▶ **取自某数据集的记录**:

%%

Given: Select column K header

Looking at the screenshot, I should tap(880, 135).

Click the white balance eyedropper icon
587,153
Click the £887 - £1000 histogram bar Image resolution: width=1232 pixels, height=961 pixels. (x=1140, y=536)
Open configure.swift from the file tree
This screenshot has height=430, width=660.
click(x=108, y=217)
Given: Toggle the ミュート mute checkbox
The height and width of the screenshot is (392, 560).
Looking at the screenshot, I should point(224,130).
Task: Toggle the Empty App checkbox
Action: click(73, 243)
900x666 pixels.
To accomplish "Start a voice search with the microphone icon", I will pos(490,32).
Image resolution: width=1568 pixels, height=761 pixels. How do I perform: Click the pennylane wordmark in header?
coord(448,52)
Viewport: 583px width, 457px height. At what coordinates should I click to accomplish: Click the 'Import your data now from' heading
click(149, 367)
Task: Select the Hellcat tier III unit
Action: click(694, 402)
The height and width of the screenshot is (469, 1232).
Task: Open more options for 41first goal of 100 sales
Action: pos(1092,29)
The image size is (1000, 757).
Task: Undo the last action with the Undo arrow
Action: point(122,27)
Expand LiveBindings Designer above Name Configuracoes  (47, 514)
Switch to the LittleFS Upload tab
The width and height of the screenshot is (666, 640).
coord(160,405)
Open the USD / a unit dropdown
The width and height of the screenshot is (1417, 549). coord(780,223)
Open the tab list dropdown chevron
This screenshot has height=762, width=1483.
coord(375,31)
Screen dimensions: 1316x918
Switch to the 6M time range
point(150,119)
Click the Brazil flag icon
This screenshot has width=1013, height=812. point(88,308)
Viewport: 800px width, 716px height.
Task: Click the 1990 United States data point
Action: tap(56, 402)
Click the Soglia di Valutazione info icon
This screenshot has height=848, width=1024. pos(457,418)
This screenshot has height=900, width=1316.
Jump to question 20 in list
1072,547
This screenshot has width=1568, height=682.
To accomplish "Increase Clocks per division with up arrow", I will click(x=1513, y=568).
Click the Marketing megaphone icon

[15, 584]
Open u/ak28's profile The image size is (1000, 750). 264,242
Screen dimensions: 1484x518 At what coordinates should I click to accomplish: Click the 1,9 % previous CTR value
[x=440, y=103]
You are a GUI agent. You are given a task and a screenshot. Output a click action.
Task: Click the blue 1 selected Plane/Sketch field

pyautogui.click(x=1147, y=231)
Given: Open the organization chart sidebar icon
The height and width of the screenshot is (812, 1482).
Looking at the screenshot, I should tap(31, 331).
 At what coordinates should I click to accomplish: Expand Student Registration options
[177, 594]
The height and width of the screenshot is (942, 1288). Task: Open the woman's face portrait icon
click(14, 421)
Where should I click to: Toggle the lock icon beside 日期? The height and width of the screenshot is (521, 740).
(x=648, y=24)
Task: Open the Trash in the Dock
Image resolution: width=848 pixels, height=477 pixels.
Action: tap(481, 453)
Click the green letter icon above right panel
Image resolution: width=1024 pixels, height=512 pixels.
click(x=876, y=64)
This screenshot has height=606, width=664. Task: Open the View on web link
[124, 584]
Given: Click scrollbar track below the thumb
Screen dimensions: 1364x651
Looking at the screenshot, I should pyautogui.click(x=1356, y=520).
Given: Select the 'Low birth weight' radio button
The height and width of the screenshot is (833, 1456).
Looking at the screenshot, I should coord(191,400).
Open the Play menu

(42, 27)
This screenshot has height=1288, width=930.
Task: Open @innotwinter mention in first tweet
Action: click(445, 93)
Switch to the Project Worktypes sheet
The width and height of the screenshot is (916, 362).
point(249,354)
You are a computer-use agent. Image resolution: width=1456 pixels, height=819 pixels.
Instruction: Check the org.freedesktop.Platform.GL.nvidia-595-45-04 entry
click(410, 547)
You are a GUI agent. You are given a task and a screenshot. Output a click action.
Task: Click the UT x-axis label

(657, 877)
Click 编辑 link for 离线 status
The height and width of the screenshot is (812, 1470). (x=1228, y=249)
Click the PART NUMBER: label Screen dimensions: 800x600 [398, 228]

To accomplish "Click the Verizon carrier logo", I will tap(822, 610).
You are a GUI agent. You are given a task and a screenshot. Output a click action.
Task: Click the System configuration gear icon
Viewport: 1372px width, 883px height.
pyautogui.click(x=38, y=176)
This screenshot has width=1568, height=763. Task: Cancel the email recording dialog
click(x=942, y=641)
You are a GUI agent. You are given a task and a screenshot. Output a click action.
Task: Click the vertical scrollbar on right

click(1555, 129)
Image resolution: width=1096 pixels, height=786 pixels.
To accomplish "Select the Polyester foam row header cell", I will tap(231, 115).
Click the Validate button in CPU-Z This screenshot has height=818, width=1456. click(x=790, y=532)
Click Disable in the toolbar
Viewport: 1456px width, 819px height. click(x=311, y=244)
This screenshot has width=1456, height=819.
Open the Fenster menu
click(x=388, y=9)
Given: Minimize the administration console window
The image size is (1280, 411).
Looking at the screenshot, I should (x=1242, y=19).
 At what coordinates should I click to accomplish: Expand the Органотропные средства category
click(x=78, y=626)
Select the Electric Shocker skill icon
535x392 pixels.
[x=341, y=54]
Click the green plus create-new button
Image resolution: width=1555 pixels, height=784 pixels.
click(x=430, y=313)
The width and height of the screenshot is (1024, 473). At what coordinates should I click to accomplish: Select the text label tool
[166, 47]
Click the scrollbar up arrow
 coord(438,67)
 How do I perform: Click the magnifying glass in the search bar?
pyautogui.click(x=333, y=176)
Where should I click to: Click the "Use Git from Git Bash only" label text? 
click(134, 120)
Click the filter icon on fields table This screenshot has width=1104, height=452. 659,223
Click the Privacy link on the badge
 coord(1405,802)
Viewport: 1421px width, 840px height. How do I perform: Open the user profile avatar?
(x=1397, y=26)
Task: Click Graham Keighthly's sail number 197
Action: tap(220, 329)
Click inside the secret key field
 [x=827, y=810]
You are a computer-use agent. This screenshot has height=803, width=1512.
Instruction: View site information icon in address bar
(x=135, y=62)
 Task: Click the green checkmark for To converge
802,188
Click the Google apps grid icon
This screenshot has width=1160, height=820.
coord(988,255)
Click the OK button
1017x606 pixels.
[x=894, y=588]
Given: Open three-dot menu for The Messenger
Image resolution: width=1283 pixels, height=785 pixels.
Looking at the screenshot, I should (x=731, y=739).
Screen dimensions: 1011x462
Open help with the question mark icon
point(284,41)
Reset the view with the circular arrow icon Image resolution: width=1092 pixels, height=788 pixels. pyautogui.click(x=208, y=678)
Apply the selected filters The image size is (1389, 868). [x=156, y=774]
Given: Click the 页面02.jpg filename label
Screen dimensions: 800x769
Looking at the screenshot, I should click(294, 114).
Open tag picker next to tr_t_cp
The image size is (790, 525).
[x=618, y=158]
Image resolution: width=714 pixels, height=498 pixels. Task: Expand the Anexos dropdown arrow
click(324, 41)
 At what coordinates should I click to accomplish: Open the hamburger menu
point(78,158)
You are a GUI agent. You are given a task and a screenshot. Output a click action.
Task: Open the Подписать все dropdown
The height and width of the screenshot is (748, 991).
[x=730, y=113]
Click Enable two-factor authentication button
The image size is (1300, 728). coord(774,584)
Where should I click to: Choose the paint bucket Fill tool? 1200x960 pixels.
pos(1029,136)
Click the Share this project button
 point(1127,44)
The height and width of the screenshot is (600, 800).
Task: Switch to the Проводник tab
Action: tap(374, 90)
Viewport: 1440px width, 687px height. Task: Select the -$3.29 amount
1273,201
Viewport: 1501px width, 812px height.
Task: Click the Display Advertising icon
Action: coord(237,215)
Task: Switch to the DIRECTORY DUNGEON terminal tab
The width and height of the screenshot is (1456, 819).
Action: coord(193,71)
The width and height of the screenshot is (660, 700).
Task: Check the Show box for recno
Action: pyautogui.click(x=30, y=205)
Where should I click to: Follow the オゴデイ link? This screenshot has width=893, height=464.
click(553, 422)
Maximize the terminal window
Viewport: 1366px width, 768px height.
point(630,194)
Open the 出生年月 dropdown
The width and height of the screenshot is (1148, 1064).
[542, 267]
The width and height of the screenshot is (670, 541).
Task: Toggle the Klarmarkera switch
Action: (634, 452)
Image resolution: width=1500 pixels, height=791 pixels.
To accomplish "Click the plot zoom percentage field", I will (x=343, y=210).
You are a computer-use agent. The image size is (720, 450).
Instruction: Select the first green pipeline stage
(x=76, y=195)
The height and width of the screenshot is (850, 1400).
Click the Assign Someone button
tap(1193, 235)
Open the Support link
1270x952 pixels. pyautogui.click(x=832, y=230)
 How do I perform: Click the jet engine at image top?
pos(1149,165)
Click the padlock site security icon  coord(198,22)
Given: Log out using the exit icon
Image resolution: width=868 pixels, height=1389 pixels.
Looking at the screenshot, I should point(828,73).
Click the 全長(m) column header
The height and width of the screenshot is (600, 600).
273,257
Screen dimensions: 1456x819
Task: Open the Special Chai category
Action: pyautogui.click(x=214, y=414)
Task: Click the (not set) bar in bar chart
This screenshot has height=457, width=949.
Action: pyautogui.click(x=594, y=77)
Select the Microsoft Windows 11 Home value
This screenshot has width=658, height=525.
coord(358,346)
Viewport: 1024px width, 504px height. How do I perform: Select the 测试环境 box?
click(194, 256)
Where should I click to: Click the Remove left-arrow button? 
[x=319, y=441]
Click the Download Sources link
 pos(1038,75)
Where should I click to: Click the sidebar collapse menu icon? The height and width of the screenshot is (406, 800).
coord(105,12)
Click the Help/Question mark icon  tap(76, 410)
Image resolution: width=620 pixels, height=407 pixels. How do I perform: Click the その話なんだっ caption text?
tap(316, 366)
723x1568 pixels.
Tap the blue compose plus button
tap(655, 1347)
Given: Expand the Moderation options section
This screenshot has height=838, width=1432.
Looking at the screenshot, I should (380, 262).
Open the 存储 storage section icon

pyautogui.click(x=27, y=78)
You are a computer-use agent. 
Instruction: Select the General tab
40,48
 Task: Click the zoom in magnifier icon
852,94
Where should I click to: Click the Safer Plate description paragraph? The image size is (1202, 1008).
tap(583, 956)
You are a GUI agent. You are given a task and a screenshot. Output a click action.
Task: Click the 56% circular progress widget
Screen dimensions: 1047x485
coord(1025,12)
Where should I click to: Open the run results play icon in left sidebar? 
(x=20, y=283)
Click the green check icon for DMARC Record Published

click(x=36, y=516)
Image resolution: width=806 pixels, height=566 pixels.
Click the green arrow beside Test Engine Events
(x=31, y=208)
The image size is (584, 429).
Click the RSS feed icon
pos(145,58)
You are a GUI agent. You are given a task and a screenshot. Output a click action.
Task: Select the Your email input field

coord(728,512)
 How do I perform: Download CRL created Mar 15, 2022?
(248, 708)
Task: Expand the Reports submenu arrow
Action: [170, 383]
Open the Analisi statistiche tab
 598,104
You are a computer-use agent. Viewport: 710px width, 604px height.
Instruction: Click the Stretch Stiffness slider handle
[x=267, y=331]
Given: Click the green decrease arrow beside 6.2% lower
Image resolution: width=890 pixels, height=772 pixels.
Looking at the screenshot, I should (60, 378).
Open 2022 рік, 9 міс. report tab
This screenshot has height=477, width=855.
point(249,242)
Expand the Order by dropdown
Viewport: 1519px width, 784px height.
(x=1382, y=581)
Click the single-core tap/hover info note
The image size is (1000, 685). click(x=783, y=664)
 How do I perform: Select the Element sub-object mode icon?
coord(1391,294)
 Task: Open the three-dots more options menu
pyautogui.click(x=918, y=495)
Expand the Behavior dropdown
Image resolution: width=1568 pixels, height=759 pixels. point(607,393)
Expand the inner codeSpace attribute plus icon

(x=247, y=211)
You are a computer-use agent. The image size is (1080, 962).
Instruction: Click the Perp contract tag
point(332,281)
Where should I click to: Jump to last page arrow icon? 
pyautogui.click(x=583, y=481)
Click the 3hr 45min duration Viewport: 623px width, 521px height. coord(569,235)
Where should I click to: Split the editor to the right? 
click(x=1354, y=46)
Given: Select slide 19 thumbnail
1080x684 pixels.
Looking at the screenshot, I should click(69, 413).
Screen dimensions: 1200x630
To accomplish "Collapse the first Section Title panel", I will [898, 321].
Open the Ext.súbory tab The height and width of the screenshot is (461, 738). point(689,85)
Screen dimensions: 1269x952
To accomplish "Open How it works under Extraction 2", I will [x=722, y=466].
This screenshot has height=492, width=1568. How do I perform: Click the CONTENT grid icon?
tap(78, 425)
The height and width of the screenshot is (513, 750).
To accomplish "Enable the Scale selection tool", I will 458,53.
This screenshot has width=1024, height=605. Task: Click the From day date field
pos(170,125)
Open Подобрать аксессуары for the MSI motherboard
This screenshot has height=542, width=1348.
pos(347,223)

%%

▶ **给定任务**: 照录上述记录中从含有“900x666 pixels.”的一行到含有“coord(448,52)”的一行，首尾两行都包括在内。

▶ **结果**:
900x666 pixels.
To accomplish "Start a voice search with the microphone icon", I will pos(490,32).
Image resolution: width=1568 pixels, height=761 pixels. How do I perform: Click the pennylane wordmark in header?
coord(448,52)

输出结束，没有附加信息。